(Items listed in a dataset)
------------------------------

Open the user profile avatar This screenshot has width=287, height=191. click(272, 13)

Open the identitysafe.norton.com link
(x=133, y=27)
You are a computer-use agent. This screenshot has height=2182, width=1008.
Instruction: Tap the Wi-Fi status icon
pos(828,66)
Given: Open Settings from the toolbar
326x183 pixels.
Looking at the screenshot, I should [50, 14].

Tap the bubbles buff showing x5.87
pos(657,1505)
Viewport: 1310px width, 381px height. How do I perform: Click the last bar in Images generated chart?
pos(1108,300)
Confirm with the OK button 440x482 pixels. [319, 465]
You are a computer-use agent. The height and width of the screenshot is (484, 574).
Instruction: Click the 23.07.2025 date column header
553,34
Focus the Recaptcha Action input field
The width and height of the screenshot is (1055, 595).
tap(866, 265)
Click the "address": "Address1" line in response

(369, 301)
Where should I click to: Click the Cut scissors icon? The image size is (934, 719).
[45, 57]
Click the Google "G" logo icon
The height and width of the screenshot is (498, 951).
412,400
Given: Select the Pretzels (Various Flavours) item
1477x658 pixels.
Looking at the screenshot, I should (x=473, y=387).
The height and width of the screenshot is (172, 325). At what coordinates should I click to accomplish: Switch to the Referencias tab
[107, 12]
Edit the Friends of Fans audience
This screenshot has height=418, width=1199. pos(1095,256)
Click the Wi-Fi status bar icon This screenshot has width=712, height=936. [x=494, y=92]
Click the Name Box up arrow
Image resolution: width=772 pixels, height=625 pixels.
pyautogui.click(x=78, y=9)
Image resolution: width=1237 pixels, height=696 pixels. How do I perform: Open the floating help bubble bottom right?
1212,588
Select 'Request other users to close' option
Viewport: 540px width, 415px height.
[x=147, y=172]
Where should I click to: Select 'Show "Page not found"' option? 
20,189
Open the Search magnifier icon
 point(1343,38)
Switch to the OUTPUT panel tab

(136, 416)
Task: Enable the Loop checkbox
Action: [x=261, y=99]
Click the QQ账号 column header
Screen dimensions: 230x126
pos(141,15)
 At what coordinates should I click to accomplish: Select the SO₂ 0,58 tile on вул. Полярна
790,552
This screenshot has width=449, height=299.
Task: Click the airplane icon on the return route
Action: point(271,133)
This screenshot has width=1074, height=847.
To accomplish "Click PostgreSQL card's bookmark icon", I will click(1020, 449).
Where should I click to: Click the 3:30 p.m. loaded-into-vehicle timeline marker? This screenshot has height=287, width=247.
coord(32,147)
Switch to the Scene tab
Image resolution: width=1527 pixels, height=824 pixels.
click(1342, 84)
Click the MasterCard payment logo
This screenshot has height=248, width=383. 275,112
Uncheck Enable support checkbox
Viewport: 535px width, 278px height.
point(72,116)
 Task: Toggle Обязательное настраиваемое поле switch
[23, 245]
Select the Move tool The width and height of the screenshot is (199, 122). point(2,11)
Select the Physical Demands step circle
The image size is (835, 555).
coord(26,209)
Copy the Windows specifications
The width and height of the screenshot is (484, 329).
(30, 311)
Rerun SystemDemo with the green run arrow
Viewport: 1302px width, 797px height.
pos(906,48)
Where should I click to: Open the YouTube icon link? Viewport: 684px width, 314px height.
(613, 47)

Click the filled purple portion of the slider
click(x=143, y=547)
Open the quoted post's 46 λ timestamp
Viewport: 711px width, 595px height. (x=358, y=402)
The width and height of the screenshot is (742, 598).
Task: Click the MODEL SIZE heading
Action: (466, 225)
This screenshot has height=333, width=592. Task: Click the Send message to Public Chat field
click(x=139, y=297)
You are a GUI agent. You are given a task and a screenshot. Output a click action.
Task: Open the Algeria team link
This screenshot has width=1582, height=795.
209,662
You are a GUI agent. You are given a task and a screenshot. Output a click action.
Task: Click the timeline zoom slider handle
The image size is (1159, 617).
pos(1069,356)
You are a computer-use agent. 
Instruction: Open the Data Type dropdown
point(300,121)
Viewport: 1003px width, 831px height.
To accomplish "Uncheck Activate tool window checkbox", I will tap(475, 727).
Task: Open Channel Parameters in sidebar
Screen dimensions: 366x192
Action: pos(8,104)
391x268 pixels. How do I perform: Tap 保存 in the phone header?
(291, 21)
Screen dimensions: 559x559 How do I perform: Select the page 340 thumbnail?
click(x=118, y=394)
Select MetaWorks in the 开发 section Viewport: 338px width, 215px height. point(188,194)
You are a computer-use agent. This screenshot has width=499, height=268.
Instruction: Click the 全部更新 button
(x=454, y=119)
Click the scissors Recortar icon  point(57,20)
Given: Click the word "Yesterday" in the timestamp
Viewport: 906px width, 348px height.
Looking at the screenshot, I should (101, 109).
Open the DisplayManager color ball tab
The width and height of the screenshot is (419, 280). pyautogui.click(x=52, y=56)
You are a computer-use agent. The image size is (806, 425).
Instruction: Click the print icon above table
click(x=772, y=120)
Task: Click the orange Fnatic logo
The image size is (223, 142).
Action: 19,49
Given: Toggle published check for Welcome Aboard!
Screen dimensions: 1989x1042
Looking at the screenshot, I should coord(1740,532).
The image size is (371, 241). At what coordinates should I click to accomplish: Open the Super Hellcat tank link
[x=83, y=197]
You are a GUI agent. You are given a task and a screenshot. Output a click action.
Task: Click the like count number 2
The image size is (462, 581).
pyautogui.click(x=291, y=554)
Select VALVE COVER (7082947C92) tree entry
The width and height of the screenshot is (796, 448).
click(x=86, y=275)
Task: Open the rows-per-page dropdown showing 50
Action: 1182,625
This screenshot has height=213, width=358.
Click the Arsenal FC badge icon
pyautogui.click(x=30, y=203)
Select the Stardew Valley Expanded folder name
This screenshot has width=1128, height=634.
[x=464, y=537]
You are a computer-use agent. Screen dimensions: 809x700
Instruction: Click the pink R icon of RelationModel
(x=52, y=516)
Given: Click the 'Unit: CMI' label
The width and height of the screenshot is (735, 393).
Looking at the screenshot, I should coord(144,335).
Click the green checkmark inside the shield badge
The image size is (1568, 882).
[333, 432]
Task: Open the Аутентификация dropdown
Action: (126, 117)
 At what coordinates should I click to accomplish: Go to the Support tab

------------------------------

Problem to work on: So that the data stays intact, repeat all of it exactly.

Solution for this task:
Open the user profile avatar This screenshot has width=287, height=191. click(272, 13)

Open the identitysafe.norton.com link
(x=133, y=27)
You are a computer-use agent. This screenshot has height=2182, width=1008.
Instruction: Tap the Wi-Fi status icon
pos(828,66)
Given: Open Settings from the toolbar
326x183 pixels.
Looking at the screenshot, I should [50, 14].

Tap the bubbles buff showing x5.87
pos(657,1505)
Viewport: 1310px width, 381px height. How do I perform: Click the last bar in Images generated chart?
pos(1108,300)
Confirm with the OK button 440x482 pixels. [319, 465]
You are a computer-use agent. The height and width of the screenshot is (484, 574).
Instruction: Click the 23.07.2025 date column header
553,34
Focus the Recaptcha Action input field
The width and height of the screenshot is (1055, 595).
tap(866, 265)
Click the "address": "Address1" line in response

(369, 301)
Where should I click to: Click the Cut scissors icon? The image size is (934, 719).
[45, 57]
Click the Google "G" logo icon
The height and width of the screenshot is (498, 951).
412,400
Given: Select the Pretzels (Various Flavours) item
1477x658 pixels.
Looking at the screenshot, I should (x=473, y=387).
The height and width of the screenshot is (172, 325). At what coordinates should I click to accomplish: Switch to the Referencias tab
[107, 12]
Edit the Friends of Fans audience
This screenshot has height=418, width=1199. pos(1095,256)
Click the Wi-Fi status bar icon This screenshot has width=712, height=936. [x=494, y=92]
Click the Name Box up arrow
Image resolution: width=772 pixels, height=625 pixels.
pyautogui.click(x=78, y=9)
Image resolution: width=1237 pixels, height=696 pixels. How do I perform: Open the floating help bubble bottom right?
1212,588
Select 'Request other users to close' option
Viewport: 540px width, 415px height.
[x=147, y=172]
Where should I click to: Select 'Show "Page not found"' option? 
20,189
Open the Search magnifier icon
 point(1343,38)
Switch to the OUTPUT panel tab

(136, 416)
Task: Enable the Loop checkbox
Action: [x=261, y=99]
Click the QQ账号 column header
Screen dimensions: 230x126
pos(141,15)
 At what coordinates should I click to accomplish: Select the SO₂ 0,58 tile on вул. Полярна
790,552
This screenshot has width=449, height=299.
Task: Click the airplane icon on the return route
Action: point(271,133)
This screenshot has width=1074, height=847.
To accomplish "Click PostgreSQL card's bookmark icon", I will click(1020, 449).
Where should I click to: Click the 3:30 p.m. loaded-into-vehicle timeline marker? This screenshot has height=287, width=247.
coord(32,147)
Switch to the Scene tab
Image resolution: width=1527 pixels, height=824 pixels.
click(1342, 84)
Click the MasterCard payment logo
This screenshot has height=248, width=383. 275,112
Uncheck Enable support checkbox
Viewport: 535px width, 278px height.
point(72,116)
 Task: Toggle Обязательное настраиваемое поле switch
[23, 245]
Select the Move tool The width and height of the screenshot is (199, 122). point(2,11)
Select the Physical Demands step circle
The image size is (835, 555).
coord(26,209)
Copy the Windows specifications
The width and height of the screenshot is (484, 329).
(30, 311)
Rerun SystemDemo with the green run arrow
Viewport: 1302px width, 797px height.
pos(906,48)
Where should I click to: Open the YouTube icon link? Viewport: 684px width, 314px height.
(613, 47)

Click the filled purple portion of the slider
click(x=143, y=547)
Open the quoted post's 46 λ timestamp
Viewport: 711px width, 595px height. (x=358, y=402)
The width and height of the screenshot is (742, 598).
Task: Click the MODEL SIZE heading
Action: (466, 225)
This screenshot has height=333, width=592. Task: Click the Send message to Public Chat field
click(x=139, y=297)
You are a GUI agent. You are given a task and a screenshot. Output a click action.
Task: Open the Algeria team link
This screenshot has width=1582, height=795.
209,662
You are a GUI agent. You are given a task and a screenshot. Output a click action.
Task: Click the timeline zoom slider handle
The image size is (1159, 617).
pos(1069,356)
You are a computer-use agent. 
Instruction: Open the Data Type dropdown
point(300,121)
Viewport: 1003px width, 831px height.
To accomplish "Uncheck Activate tool window checkbox", I will tap(475, 727).
Task: Open Channel Parameters in sidebar
Screen dimensions: 366x192
Action: pos(8,104)
391x268 pixels. How do I perform: Tap 保存 in the phone header?
(291, 21)
Screen dimensions: 559x559 How do I perform: Select the page 340 thumbnail?
click(x=118, y=394)
Select MetaWorks in the 开发 section Viewport: 338px width, 215px height. point(188,194)
You are a computer-use agent. This screenshot has width=499, height=268.
Instruction: Click the 全部更新 button
(x=454, y=119)
Click the scissors Recortar icon  point(57,20)
Given: Click the word "Yesterday" in the timestamp
Viewport: 906px width, 348px height.
Looking at the screenshot, I should (101, 109).
Open the DisplayManager color ball tab
The width and height of the screenshot is (419, 280). pyautogui.click(x=52, y=56)
You are a computer-use agent. The image size is (806, 425).
Instruction: Click the print icon above table
click(x=772, y=120)
Task: Click the orange Fnatic logo
The image size is (223, 142).
Action: 19,49
Given: Toggle published check for Welcome Aboard!
Screen dimensions: 1989x1042
Looking at the screenshot, I should coord(1740,532).
The image size is (371, 241). At what coordinates should I click to accomplish: Open the Super Hellcat tank link
[x=83, y=197]
You are a GUI agent. You are given a task and a screenshot. Output a click action.
Task: Click the like count number 2
The image size is (462, 581).
pyautogui.click(x=291, y=554)
Select VALVE COVER (7082947C92) tree entry
The width and height of the screenshot is (796, 448).
click(x=86, y=275)
Task: Open the rows-per-page dropdown showing 50
Action: 1182,625
This screenshot has height=213, width=358.
Click the Arsenal FC badge icon
pyautogui.click(x=30, y=203)
Select the Stardew Valley Expanded folder name
This screenshot has width=1128, height=634.
[x=464, y=537]
You are a computer-use agent. Screen dimensions: 809x700
Instruction: Click the pink R icon of RelationModel
(x=52, y=516)
Given: Click the 'Unit: CMI' label
The width and height of the screenshot is (735, 393).
Looking at the screenshot, I should coord(144,335).
Click the green checkmark inside the shield badge
The image size is (1568, 882).
[333, 432]
Task: Open the Аутентификация dropdown
Action: (126, 117)
 At what coordinates should I click to accomplish: Go to the Support tab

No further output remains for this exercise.